The formula presentation is a theoretical model of herbal formula application that lies between the herbs and formulas on one hand, and the disease pattern on the other. It is the arrow aiming for the target in relation to disease treatment. The formula presentation is the guiding principle behind how a formula is selected. ‘Zheng’(证) refers to evidence, proof, results or efficacy (证验), and also symptoms (症状). Therefore, when all these definitions are taken together, the formula presentation refers to a formula’s key presentation, or instance where a formula displays its main efficacy or results.

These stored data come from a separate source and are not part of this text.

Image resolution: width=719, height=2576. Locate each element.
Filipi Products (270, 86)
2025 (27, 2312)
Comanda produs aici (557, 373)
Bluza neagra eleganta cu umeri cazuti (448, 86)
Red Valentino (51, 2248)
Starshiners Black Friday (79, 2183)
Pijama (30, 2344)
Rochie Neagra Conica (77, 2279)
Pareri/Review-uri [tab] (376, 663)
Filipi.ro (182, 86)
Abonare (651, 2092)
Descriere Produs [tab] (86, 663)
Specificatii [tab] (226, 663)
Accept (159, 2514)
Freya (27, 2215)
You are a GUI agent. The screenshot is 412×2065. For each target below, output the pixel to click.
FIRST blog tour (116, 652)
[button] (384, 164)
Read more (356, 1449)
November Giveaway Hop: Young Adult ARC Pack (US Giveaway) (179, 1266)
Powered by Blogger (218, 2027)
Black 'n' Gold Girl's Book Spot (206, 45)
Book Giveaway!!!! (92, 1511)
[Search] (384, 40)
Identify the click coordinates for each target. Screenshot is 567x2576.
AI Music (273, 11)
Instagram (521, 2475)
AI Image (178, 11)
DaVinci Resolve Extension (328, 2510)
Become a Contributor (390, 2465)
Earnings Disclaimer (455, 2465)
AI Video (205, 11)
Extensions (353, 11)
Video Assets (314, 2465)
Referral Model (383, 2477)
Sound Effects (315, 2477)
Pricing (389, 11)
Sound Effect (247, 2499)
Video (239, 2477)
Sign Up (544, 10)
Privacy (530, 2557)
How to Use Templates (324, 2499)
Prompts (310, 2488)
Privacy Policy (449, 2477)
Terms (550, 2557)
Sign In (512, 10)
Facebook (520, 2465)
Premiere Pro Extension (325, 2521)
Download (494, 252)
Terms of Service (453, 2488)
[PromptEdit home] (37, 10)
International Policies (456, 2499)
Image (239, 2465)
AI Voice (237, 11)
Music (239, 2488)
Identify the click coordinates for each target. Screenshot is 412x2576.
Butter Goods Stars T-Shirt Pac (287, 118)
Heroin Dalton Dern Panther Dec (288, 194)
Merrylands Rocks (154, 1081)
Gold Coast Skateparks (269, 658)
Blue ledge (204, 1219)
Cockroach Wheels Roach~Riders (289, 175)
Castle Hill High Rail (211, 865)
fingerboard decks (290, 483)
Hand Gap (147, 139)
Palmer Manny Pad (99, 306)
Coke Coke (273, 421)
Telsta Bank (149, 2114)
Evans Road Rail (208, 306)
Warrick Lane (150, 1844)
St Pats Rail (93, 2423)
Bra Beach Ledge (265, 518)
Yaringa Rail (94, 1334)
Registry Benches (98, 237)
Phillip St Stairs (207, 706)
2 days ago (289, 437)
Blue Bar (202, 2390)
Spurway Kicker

Currently in China, many consider the earliest recording of this concept to be found in the *Wu Shi Er Bing Fang* (五十二病方, Prescriptions for Fifty-Two Diseases), yet many scholars believe that it wasn’t until Zhang Zhongjing’s (张仲景) writings that the concept really took hold, only to be further developed by later generations of physicians. The idea of a formula correspondence (方证相应) is seen in the postscript for line 317 of the *Shang Han Lun* (伤寒论, Treatise on Cold Damage) which states:

*[Only when] the disease corresponds to the formula [can the formula] be taken.*

病皆与方相应者，乃服之。

This line offers the most succinct explanation and definition of a formula presentation and implies that all diseases have a corresponding formula, a ‘formula presentation.’ The *Shang Han Lun* also refers to specific ‘herb presentations’ (药证) such as a ‘*Chai Hu* (Bupleuri Radix) presentation’ (柴胡证), or a ‘*Gui Zhi* (Cinnamomi Ramulus) presentation’ (桂枝证). In addition, line 16 of the Shang Han Lun states:

*Observe the pulse and signs, know what error [you] have committed, [and then] treat according to the signs. *

观其的脉证，知犯何逆，随证治之。

The *Shang Han Za Bing Lun* (伤寒杂病论, Treatise on Cold Damage and Miscellaneous Diseases) was arguably the first text to suggest not just the concept of a formula presentation, but also the principle that became known as ‘determining treatment by patterns identified’ (辨证论治), which lays importance on not just simply knowing which formula treats specific signs, but also on having a clear understanding of the underlying pathomechanism involved. Once the pattern is clearly understood, the choice of the correct formula can be made. According to Professor Huang Huang (黄煌教授), once a formula presentation is clearly identified, not only will the formula be safe to use, but the treatment will also be effective. Following Zhang Zhongjing, physicians such as Sun Simiao (孙思邈), Zhu Gong (朱肱), Xu Lingtai (徐灵胎), Ke Qin (柯琴) and Yu Jiayan (喻嘉言) were highly influential in the ‘school of formula types’ (方类证派), adhering to the concept of ‘formula presentations with similar clauses’ (方证同条). Song dynasty Zhu Gong referred to a formula presentation simply as a ‘herb presentation.’ The Japanese physician Todo Yoshimasu (吉益东洞) was a strict adherent to the model laid out by Zhang Zhongjing, and was a major contributor to the Japanese Classical Formula School (日本古方派). Although many of these physicians adhered to the formula presentation model, there are some differences in their overall approach and in the method with which they arrived at the presentation. For example, Ke Qin wrote: “*Patterns are differentiated from the conformations, therefore the pattern is named after the formula*” (证从经分，以方名证), referring to the six conformations (六经), while Xu Lingtai wrote: “*In order to [determine] the formula presentation type, [one must] not differentiate according to the conformations*” (以方类证，方不分经). While both used the formula presentation model as their method to choose a formula, Ke Qin recorded signs and symptoms exactly as they appear in the *Shang Han Lun’*s six conformations, while Xu Lingtai worked with general signs and symptoms. Essentially, a formula presentation is experience: the experienced usage of herbs and formulas over thousands of years.